The IRS information return that US persons file to report ownership of foreign corporations. Heavily detailed, with significant penalties for non-filing.
- Last updated
- Updated May 9, 2026
- Reading time
- 2 min read
How it works
Form 5471 is filed annually with Form 1040 (for individuals) or 1120 (for entities). Five categories of filer trigger it:
- Category 1: US shareholders of a Section 965 specified foreign corporation (transition tax legacy).
- Category 2: US officers or directors who become aware of a US person acquiring a 10%+ stake.
- Category 3: US persons who acquire enough stock to cross the 10% threshold or dispose of enough to fall under it.
- Category 4: US persons who control (>50%) a foreign corporation for at least 30 consecutive days during the year.
- Category 5: 10%+ US shareholders of a Controlled Foreign Corporation (CFC) — the broadest category in practice.

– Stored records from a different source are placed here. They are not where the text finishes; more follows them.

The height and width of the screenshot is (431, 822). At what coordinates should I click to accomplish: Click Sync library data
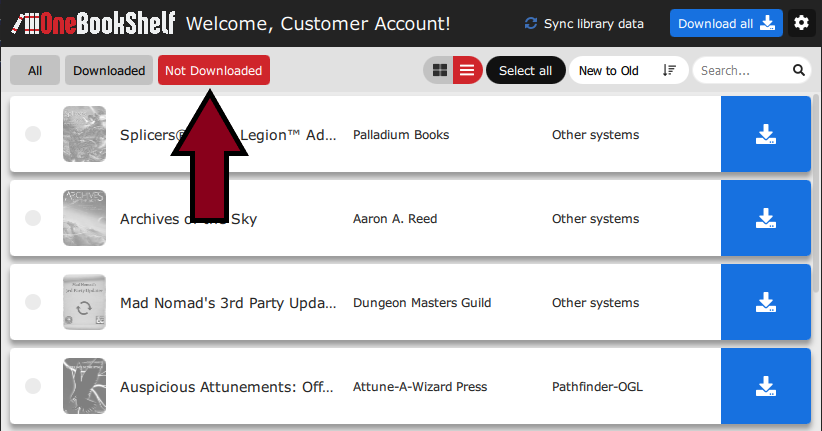pyautogui.click(x=584, y=24)
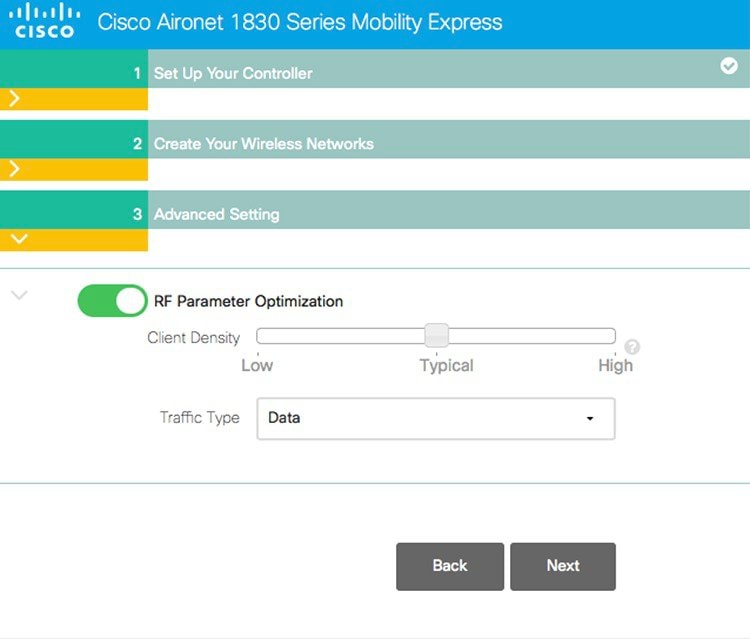Open the Traffic Type dropdown

[435, 418]
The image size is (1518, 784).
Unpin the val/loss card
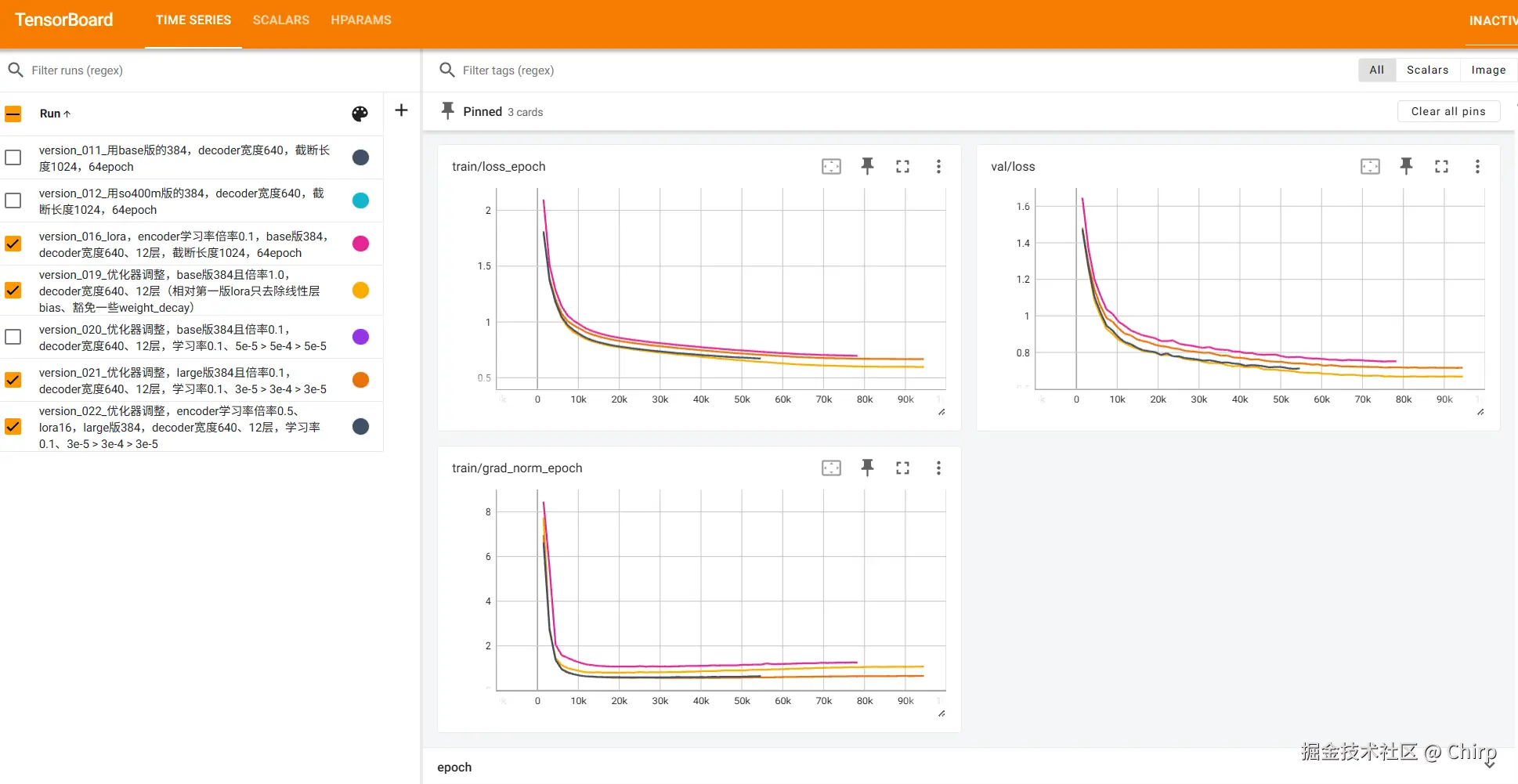1406,166
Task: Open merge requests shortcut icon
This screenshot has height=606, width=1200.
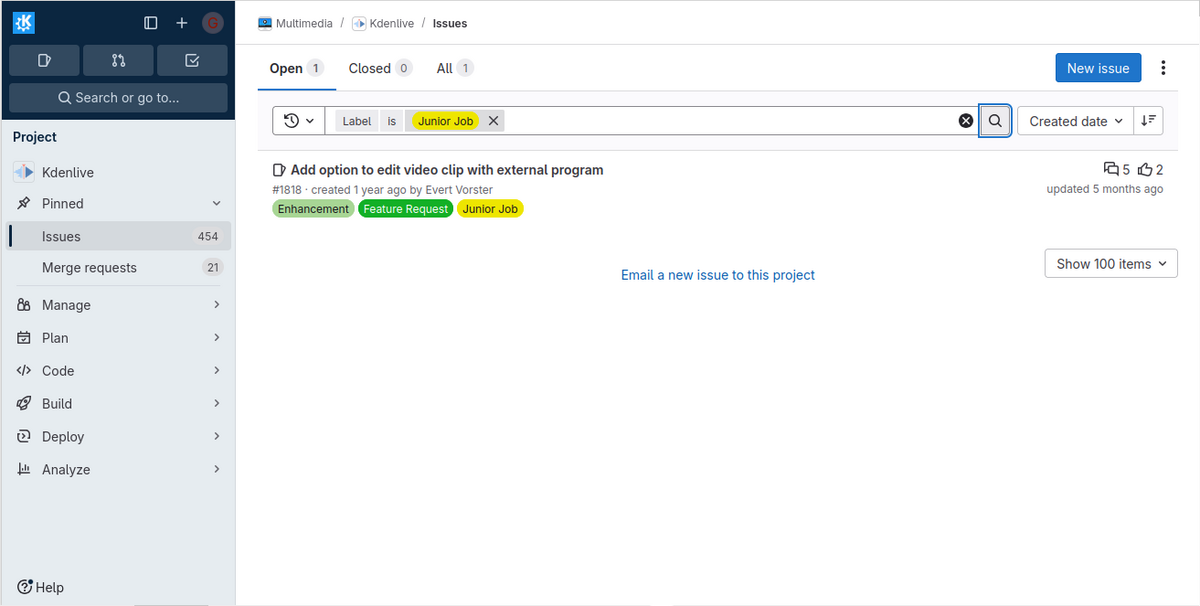Action: coord(118,60)
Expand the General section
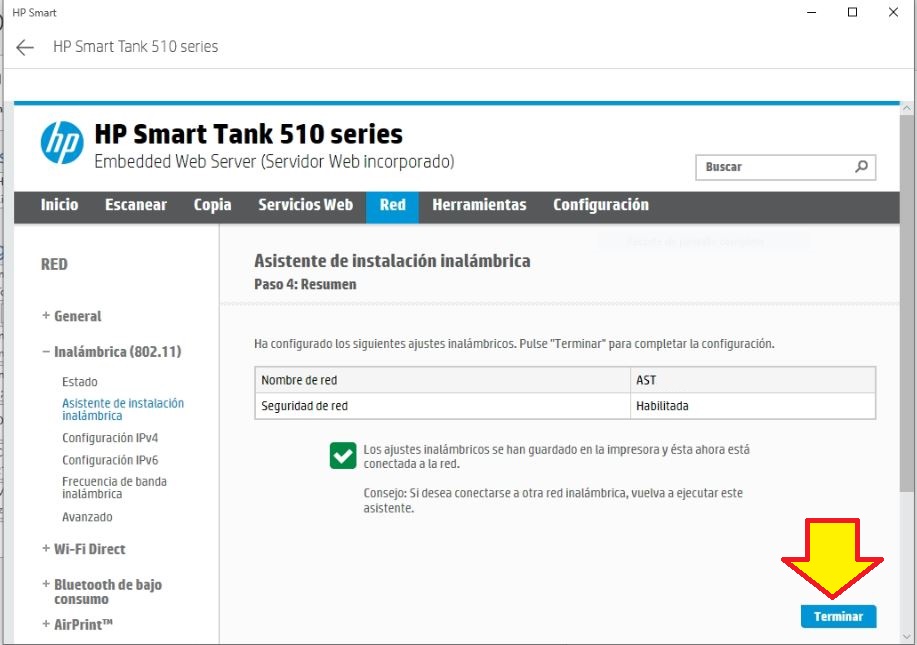917x645 pixels. [72, 316]
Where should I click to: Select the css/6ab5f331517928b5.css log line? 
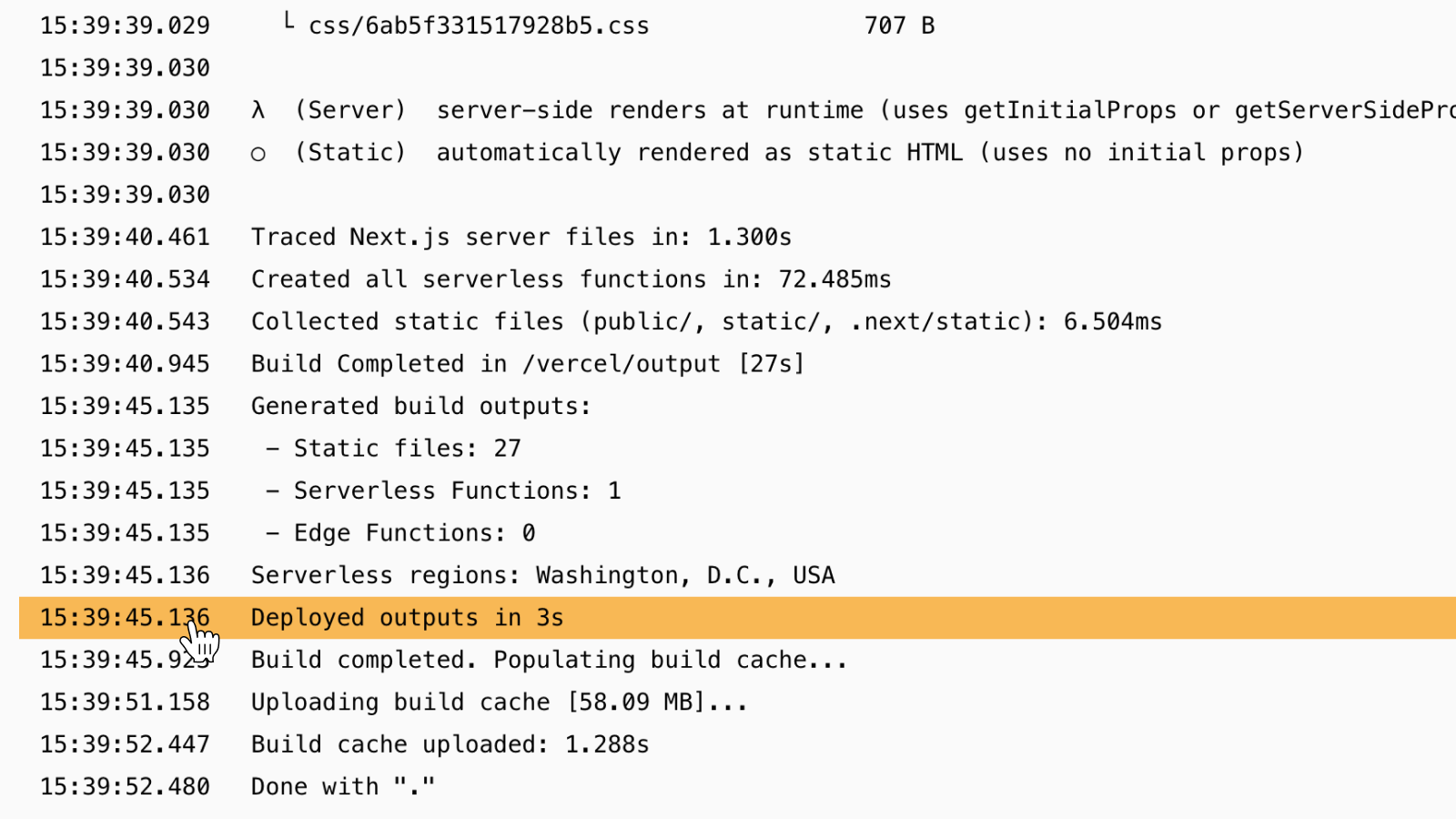pos(479,25)
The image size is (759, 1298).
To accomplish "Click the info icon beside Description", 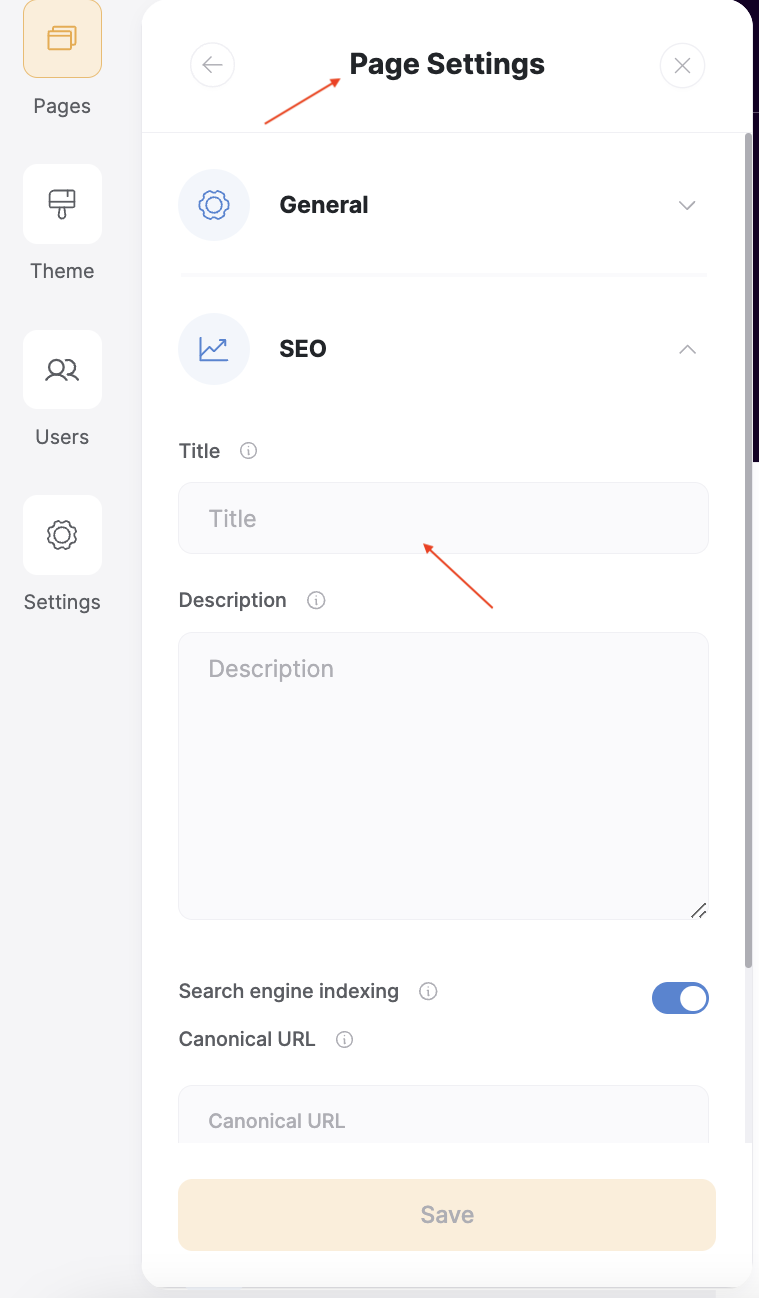I will (316, 601).
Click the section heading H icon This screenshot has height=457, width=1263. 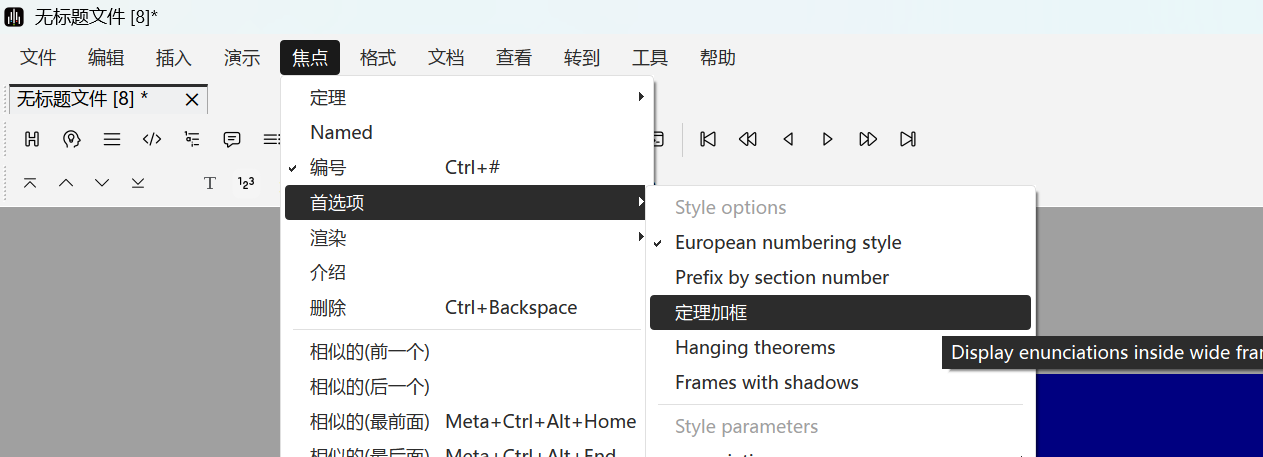32,139
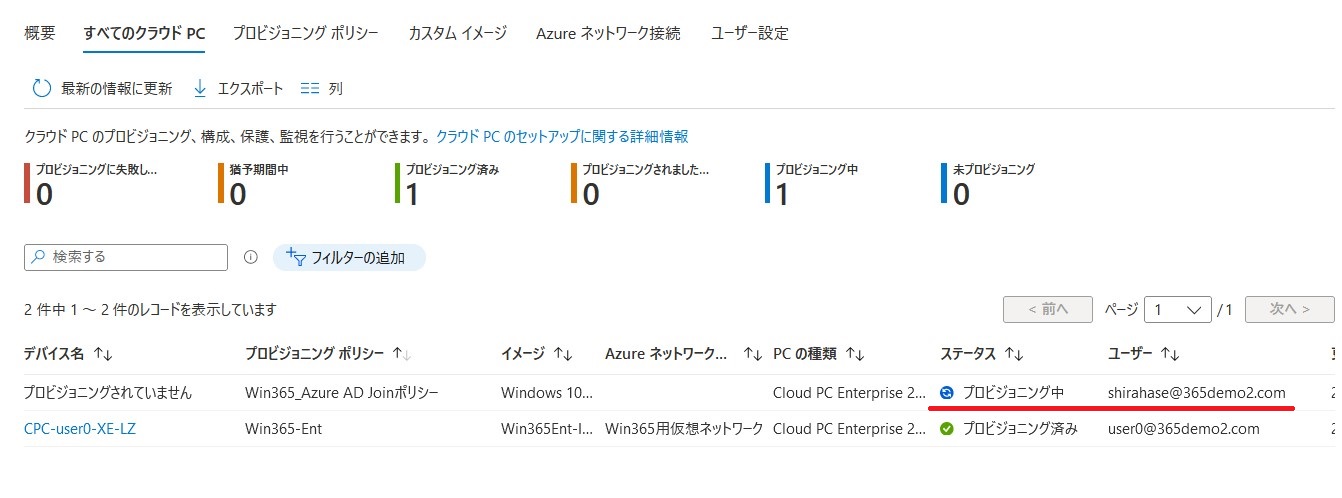Open クラウド PC のセットアップに関する詳細情報 link
Screen dimensions: 1342x498
pyautogui.click(x=562, y=136)
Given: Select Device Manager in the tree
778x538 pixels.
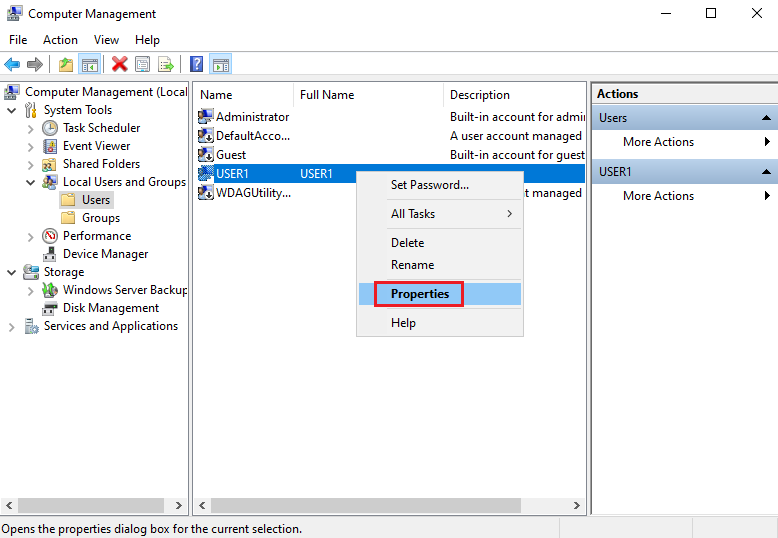Looking at the screenshot, I should (x=105, y=254).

Each category requires a different bundle of schedules. Categories 4 and 5 attach the full set: income statement (Schedule C), balance sheet (F), earnings & profits (J, P), Subpart F inclusions (Q), shareholder transactions (M), and others depending on facts. Categories 1, 2 and 3 file streamlined versions.
Examples
- US founder of a Cayman company. A US citizen owns 100% of a Cayman exempted company that holds his app-store revenue. Even if the Cayman company has zero US-source income, he files Form 5471 every year as both a Category 4 (sole shareholder = control) and Category 5 (10%+ owner of a CFC) filer. Subpart F and GILTI inclusions follow on his Form 1040.
- Joint venture across the border. A US tech company holds 35% of a UK Ltd; two UK partners hold the rest. The US company is a Category 5 filer because the UK Ltd is a CFC under the constructive-ownership attribution rules. Even at minority position, the 5471 schedule covers earnings, transactions and dividends.
Common mistakes
- Assuming "small foreign company, no income, no filing". The 5471 is an information return — it doesn't depend on income. A dormant foreign LLC with $0 revenue still costs the owner a $10,000 penalty per year if missed.
- Treating a foreign LLC as automatically disregarded. A foreign LLC defaults to corporation classification under the check-the-box rules; to be disregarded or partnership-taxed, you affirmatively file Form 8832. Without that election, you owe Form 5471, not Form 8865.
- Mismatching the category. Filing as Category 3 when you're actually Category 5 means missing schedules, which the IRS treats as a failure to file. Worth a tax advisor reviewing the category logic each year.
- Forgetting the dual-status arrival year. New US tax residents who already owned foreign corporations before moving to the US frequently miss the first 5471 in their year of arrival — the form is owed for the resident portion of the year.
Frequently asked questions
Who has to file Form 5471?
US persons holding 10%+ of a foreign corporation (with various tightening rules for CFCs) and US directors/officers in some categories.
What's the penalty for missing Form 5471?
USD 10,000 per failure, with additional accumulating penalties; foreign tax credits may also be reduced.